→ **Records for this task**:
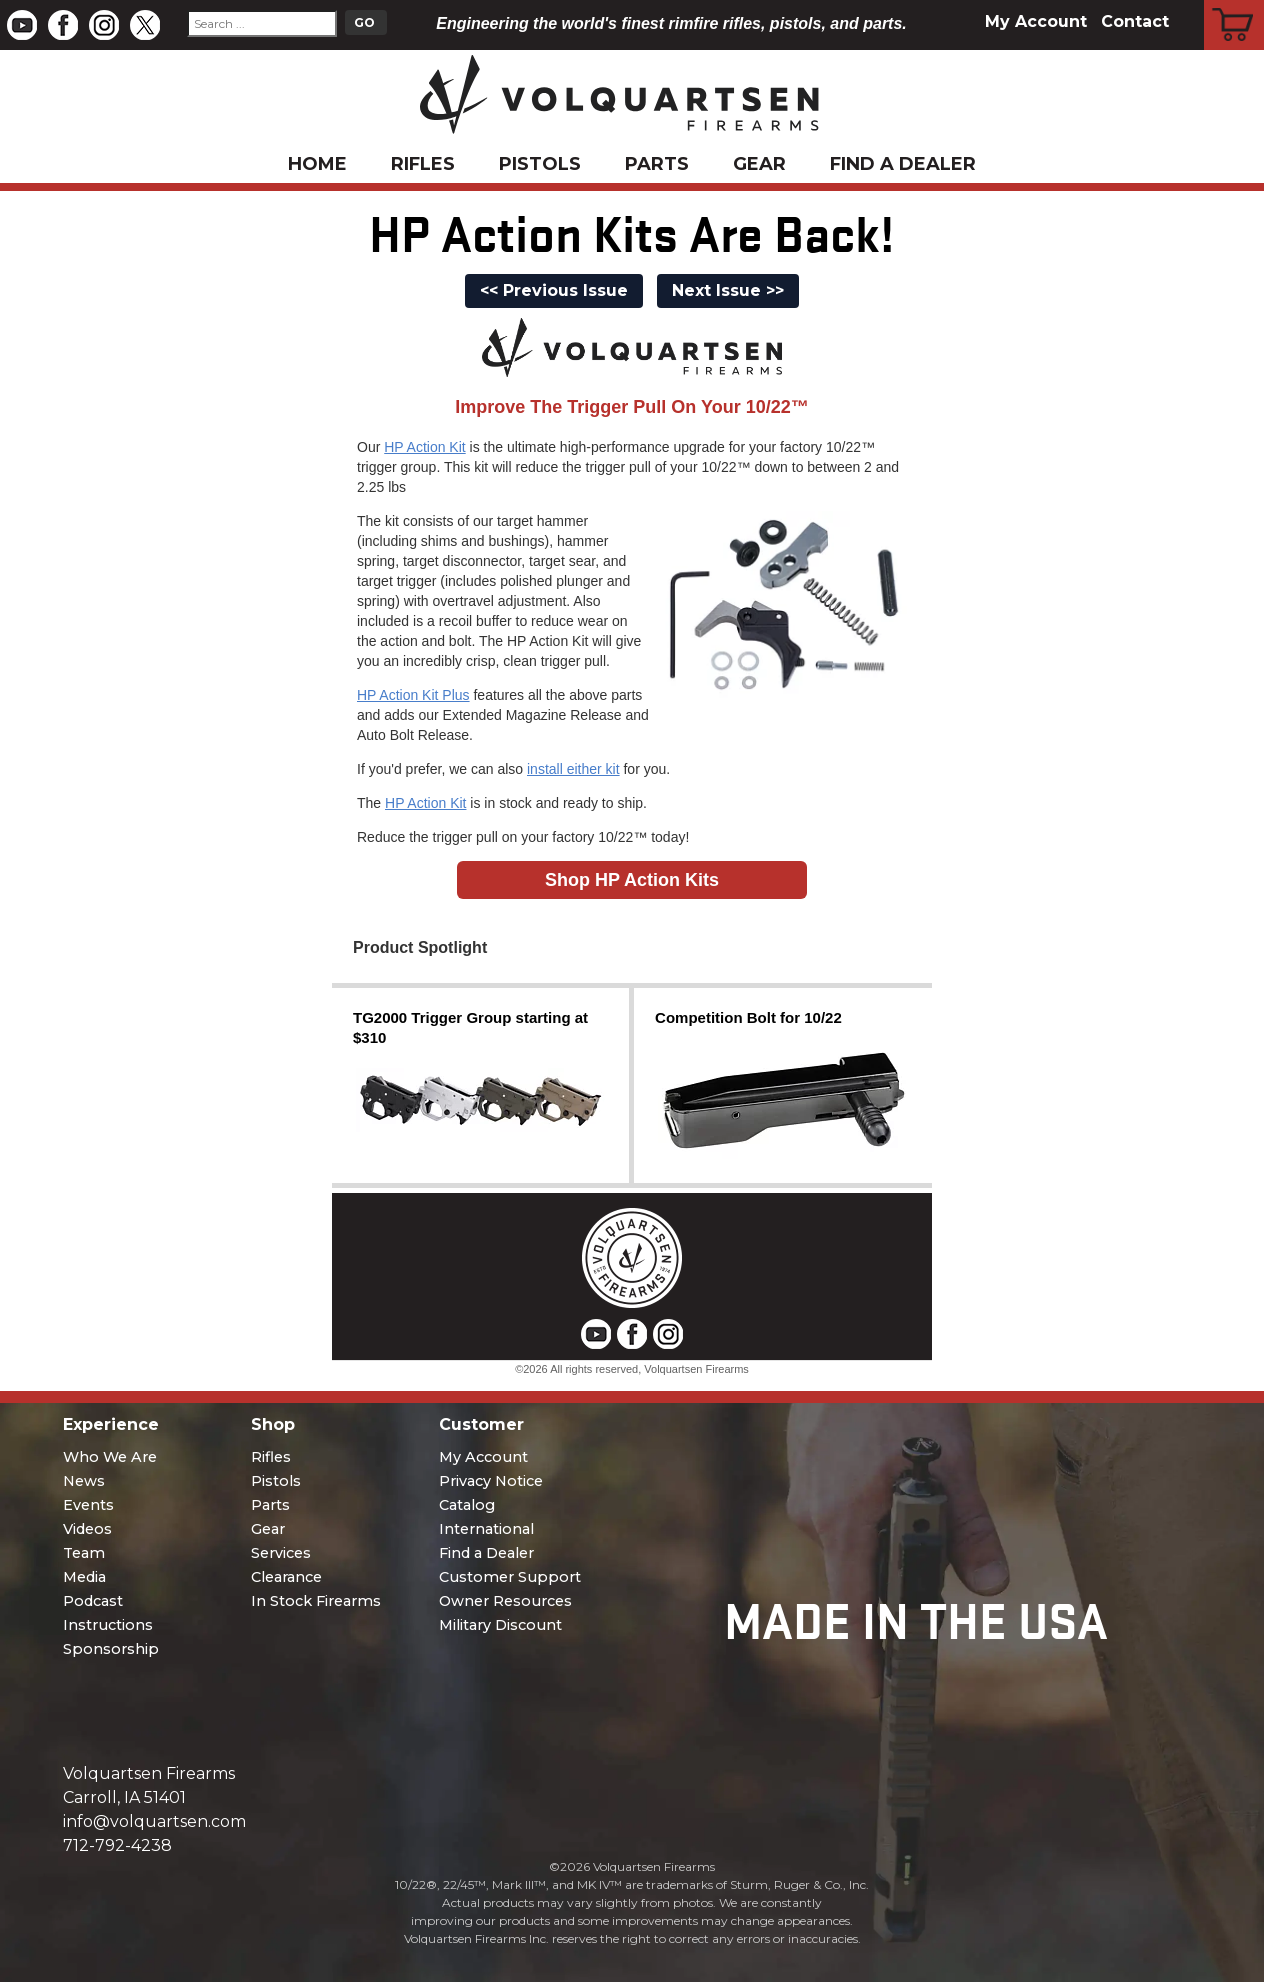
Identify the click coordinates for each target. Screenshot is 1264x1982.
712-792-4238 (117, 1845)
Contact (1135, 21)
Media (84, 1577)
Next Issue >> (728, 290)
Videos (87, 1529)
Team (84, 1553)
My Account (1036, 21)
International (486, 1529)
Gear (759, 164)
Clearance (286, 1577)
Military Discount (500, 1625)
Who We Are (110, 1457)
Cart (1234, 3)
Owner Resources (505, 1601)
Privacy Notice (491, 1481)
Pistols (540, 164)
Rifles (423, 164)
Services (281, 1553)
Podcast (93, 1601)
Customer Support (510, 1577)
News (84, 1481)
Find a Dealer (903, 164)
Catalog (467, 1505)
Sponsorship (111, 1649)
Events (88, 1505)
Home (317, 164)
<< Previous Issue (554, 290)
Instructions (108, 1625)
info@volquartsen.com (154, 1821)
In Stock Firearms (316, 1601)
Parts (657, 164)
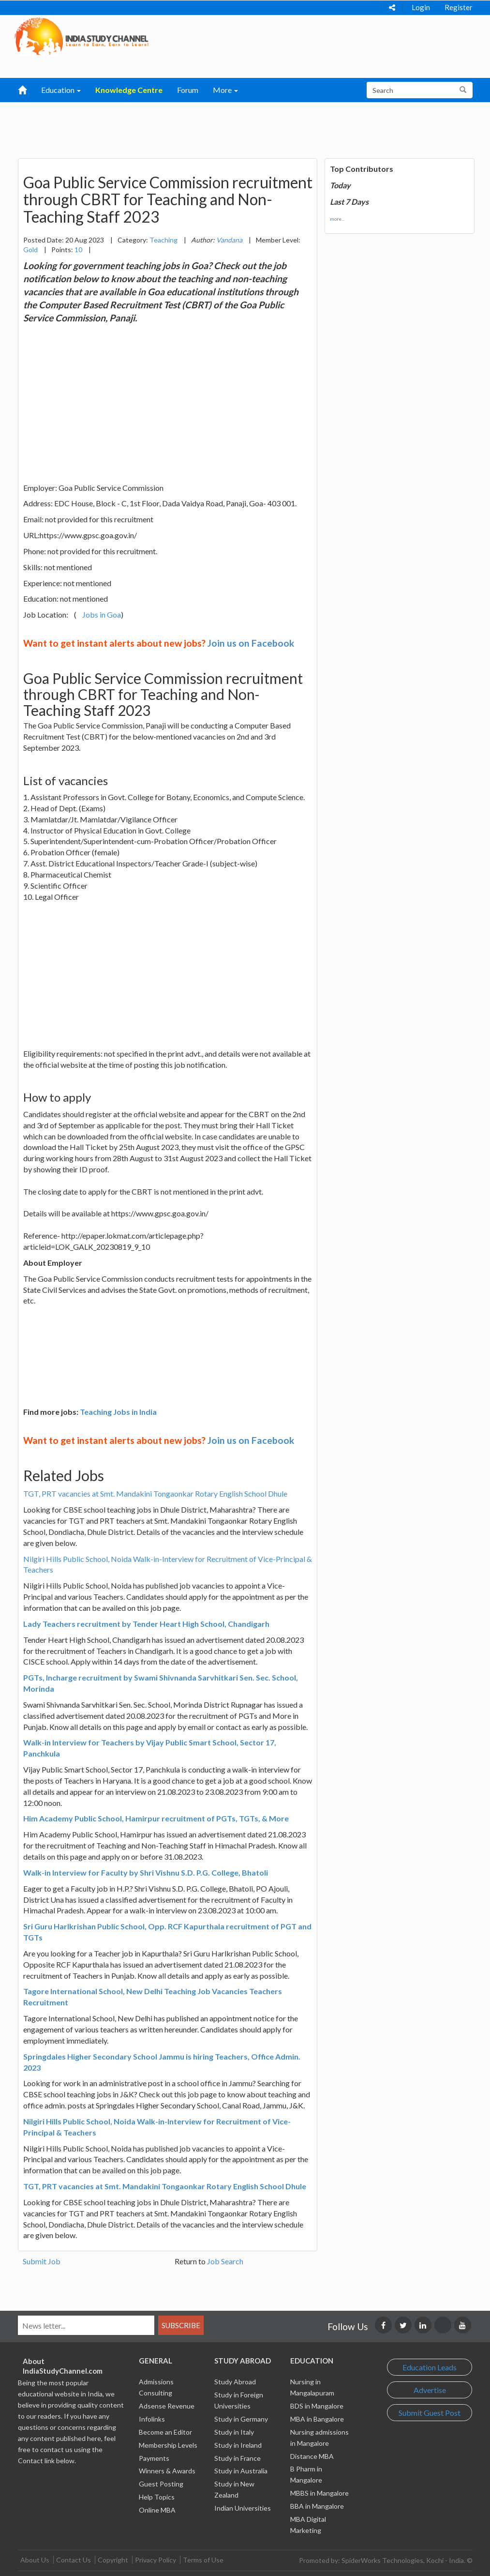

→ **Exercise requirements**: Rewrite the lines from the start of the material through the line holding "Clearance (286, 1577)", inclusive, changing "Videos" to "Clips" and keeping everything else the same. Leave out the pictures.

→ **Response below**:
Identify the click coordinates for each target. Screenshot is 1264x1982.
712-792-4238 (117, 1845)
Contact (1135, 21)
Media (84, 1577)
Next Issue >> (728, 290)
Clips (87, 1529)
Team (84, 1553)
My Account (1036, 21)
International (486, 1529)
Gear (759, 164)
Clearance (286, 1577)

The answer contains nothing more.